The Court also noted that the government acknowledged that in 2015 the prison population was 500 detainees and that for short periods in 2014-2015, Room I in the main corridor housed up to 15 detainees. However, the Government did not specify what those short periods were in order to enable the Court to determine their duration and frequency.
In their application to the supervising prosecutor of the prison, the first applicant stated that he had been sleeping on the floor for 1 year and 4 months.
The Court also noted the applicants’ allegation of the small quantity and poor quality of the food provided, of the inability to obtain food from the canteen on their own money and that for a long time between meals they received only one cup of tea for breakfast.
The Court noted that the first applicant was detained in Room I from 7 January 2014 to 19 June 2015. The second applicant was detained in various cells and rooms from 3 May 2010 to 19 June 2018 and, more specifically, in room I from June 20, 2013 to June 19, 2018.
In the light of the foregoing, the Court has held that both the first applicant, throughout his detention, and the second applicant, from 20 June 2013 and at least until 16 June 2015, the date of referral to the Court, lived in conditions contrary to Article 3 regarding overcrowding, as well as certain other aspects of their detention, in particular as regards food, cleanliness and general condition of their rooms and the absence of recreational or sporting activities outside the cell. In addition, as regards the second applicant and the period of his detention before 20 June 2013 in various cells, the Court noted that, in its observations, the applicant was not mentioned in the CPT’s report and did not provide any additional information about them. conditions of his detention in these cells.
Consequently, a violation of Article 3 of the Convention was found.

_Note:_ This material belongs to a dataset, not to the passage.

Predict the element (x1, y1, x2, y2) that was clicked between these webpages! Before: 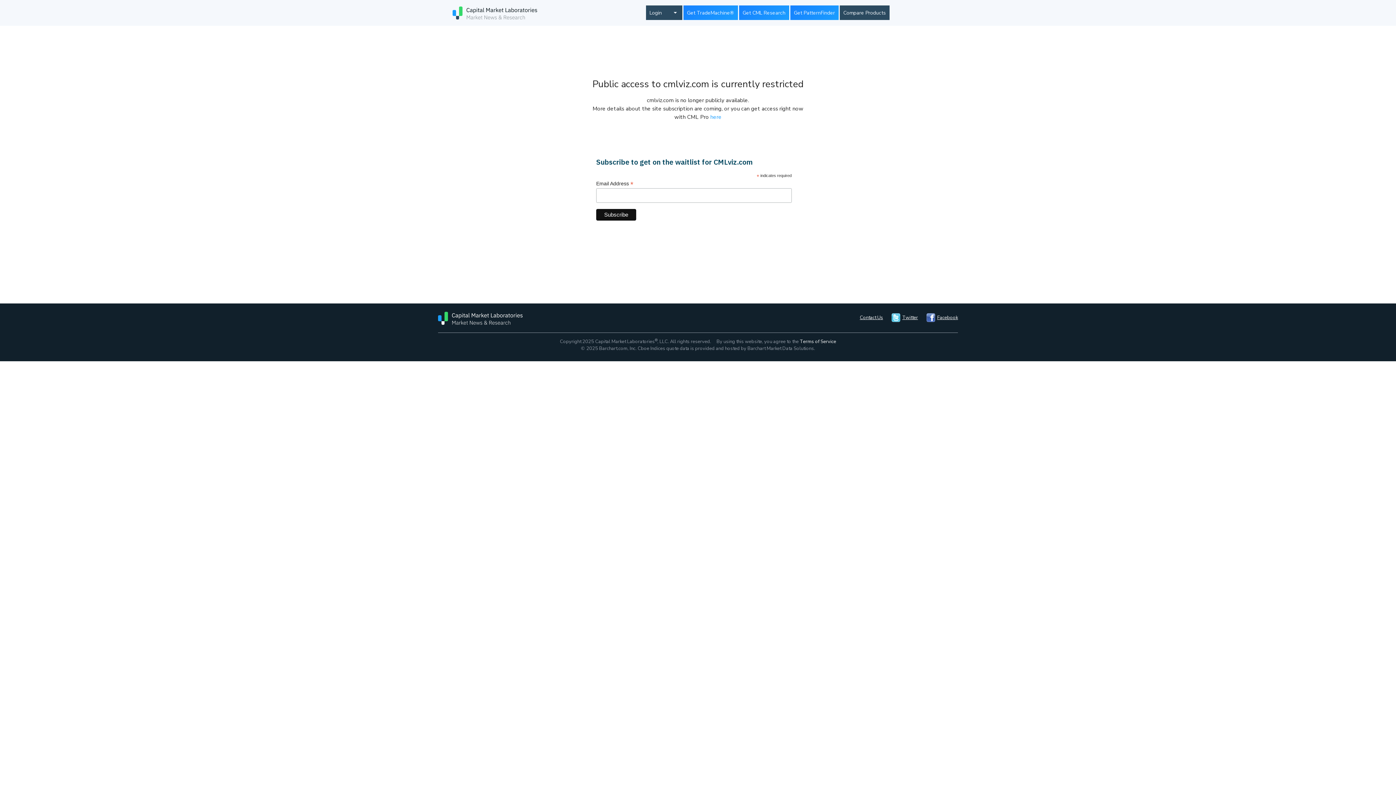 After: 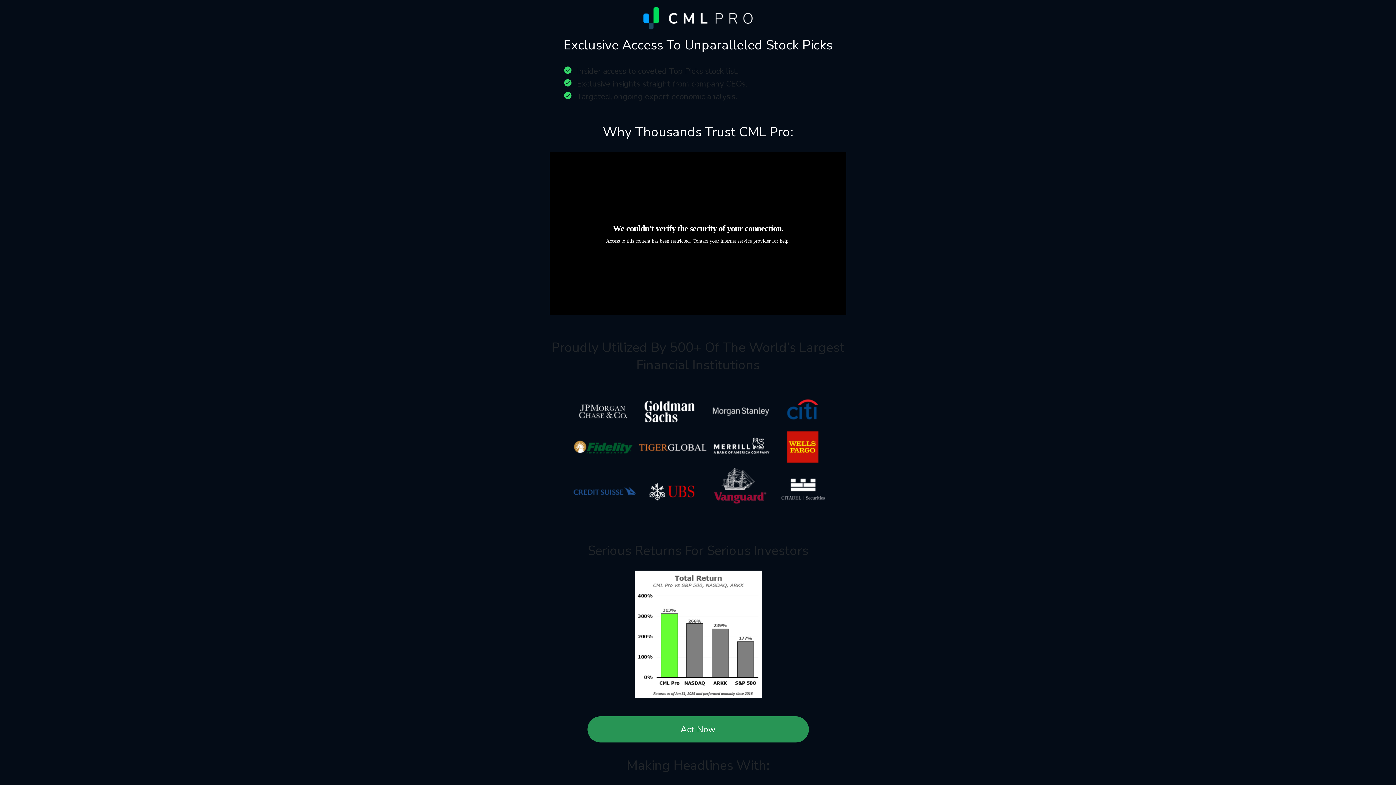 Action: label: here bbox: (710, 113, 721, 120)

Pursuant to Article 13 of the Convention, the applicants also complained of a lack of effective redress when they complained about the conditions of their detention. They relied on the rich case law of the Court on this issue concerning Greece.
In particular, in the present case, the Court noted that it was not the supervising prosecutor himself who took evidence from the applicants but the prison manager. With regard to the latter’s alleged proposal to place the applicants in a cell where conditions were more favorable, the Court considered that it had doubts as to the possibility of success of this proposal in view of the prevailing overcrowding in the detention center. In addition, the Court found it useful to recall that the supervising prosecutor chaired the board, whose jurisdiction extends to various aspects of the issues that arise. In the court’s view, a request to the supervising prosecutor would amount to an invitation to investigate facts or allegations about detention conditions for which he is also responsible.
With regard to the referral to the Greek Omdudsman in accordance with Law 4228/2014, the Court had already ruled that it was not an effective solution insofar as these recommendations were not binding on the authorities. There has therefore been a violation of Article 13 in conjunction with Article 3 of the Convention.
It also found a violation of Article 3 of Article 13 in conjunction with Article 3 of the Convention.
Fair satisfaction: The ECtHR awarded EUR 11,000 to Mr Lautaru and EUR 14,000 to Mr Seed for non-pecuniary damage and EUR 2,000 to the applicants jointly for costs and expenses.